Step 309: module reaches left tight time, then is moved down, to reach the tight state in lower-left, is the state that module can not be left, moved down, and turns to step 310;

Step 310: upgrade parameters value.Upgrade LTR, the value of each variable in BTT;

Step 311: make i=i+1, turn to step 304 to judge;

Step 312: calculate this individual area cost and fitness;

Step 313: end loop;

Effect of the present invention can be verified by following emulation experiment:

1. test running environment and condition setting:

The environment of experiment operation: processor is Intel (R) Core (TM) 2CPU6300@1.86GHZ, 1.97GB internal memory, hard disk is 250G, and operating system is Microsoft windows XP Professional2002, and programmed environment is microsoft Visual C++6.0

Experiment condition arranges: in experiment, tested a set of floor planning problem base, to 10a in 9,10,11,33,49 die pieces in MCNC Benchmark data in Floorplan_Data database and GSRC database, 10b, 10c tests, they are respectively: apte hard, xerox hard, hp hard, ami33hard, ami49hard, n10a, n10b, n10c.In experiment, entering evolutionary generation maxgen was 200 generations, and N is 100, refer to have in each population N individual, crossover probability is pc=0.95, and variation probability is the randomness that pm=0.15. considers algorithm, in Solve problems during each example, program has reruned 10 times, and its test result as shown in Table 1.It in table, is the quality of weighing Butut result by minimum rectangle envelope size and two indexs of area utilization of Butut result.The account form of area utilization is as follows:

Cultural gene Algorithm for Solving MCNC GSRC problem set example for table one

In table, in example, test MCNC problem set and GSRC subproblem collection, calculated mean value and the average operating time of optimal area value and 10 experiments.

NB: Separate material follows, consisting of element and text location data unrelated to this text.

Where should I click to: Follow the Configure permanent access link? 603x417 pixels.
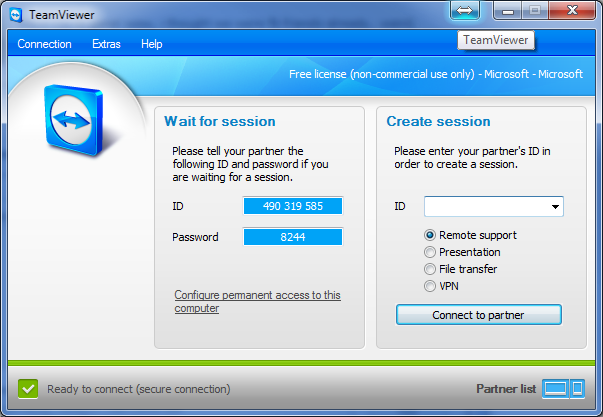tap(257, 301)
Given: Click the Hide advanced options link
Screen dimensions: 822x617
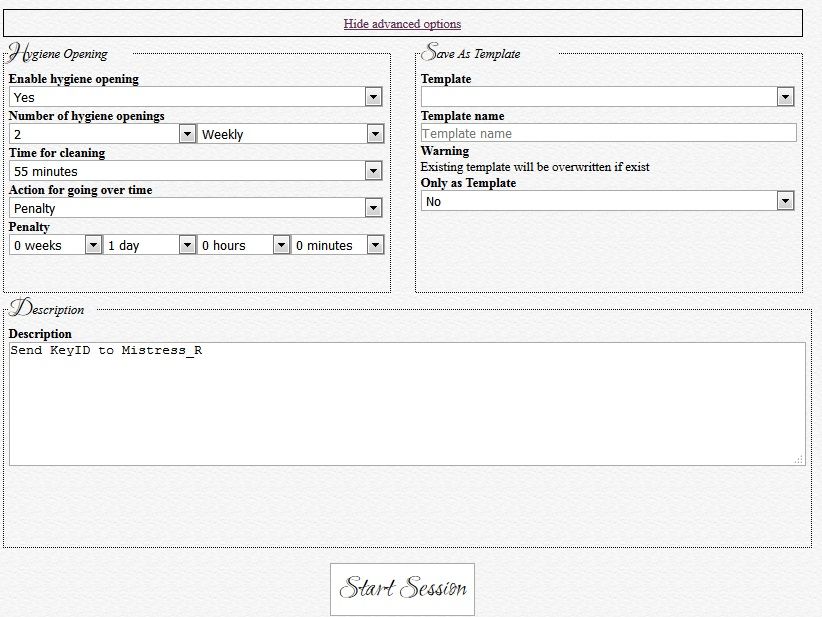Looking at the screenshot, I should (402, 24).
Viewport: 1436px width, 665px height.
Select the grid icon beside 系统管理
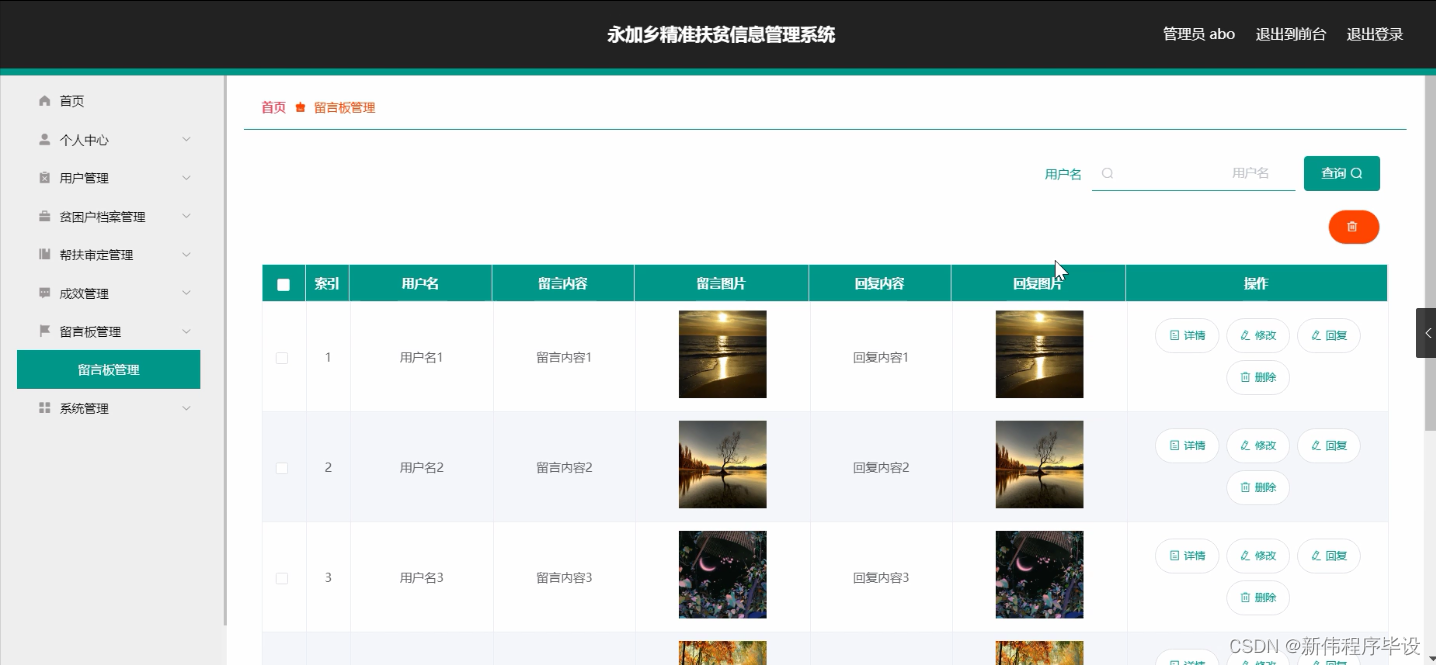tap(44, 407)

Problem for convenience of explanation, method therefor of the present invention and some classical ways solve VLSI (very large scale integrated circuit) MCNC data set Performance Ratio, result is as table two:

Table two

Because GSRC data set is used lessly, only partial results and acquired results are compared below, as table three:

Table three

From above experimental result, the present invention is a kind of effective layout method, effect the best way with respect to current existence, the present invention is not better, but it is an innovative point that the heredity taboo based on Move Mode sequence solves the Butut of VLSI (very large scale integrated circuit), and the Butut problem that may solve to developing other evolution algorithms VLSI (very large scale integrated circuit) has good directive function.

Based on Move Mode sequence, the selection of application genetic algorithm, intersects, and mutation operator is also applied tabu search area is optimized under its framework.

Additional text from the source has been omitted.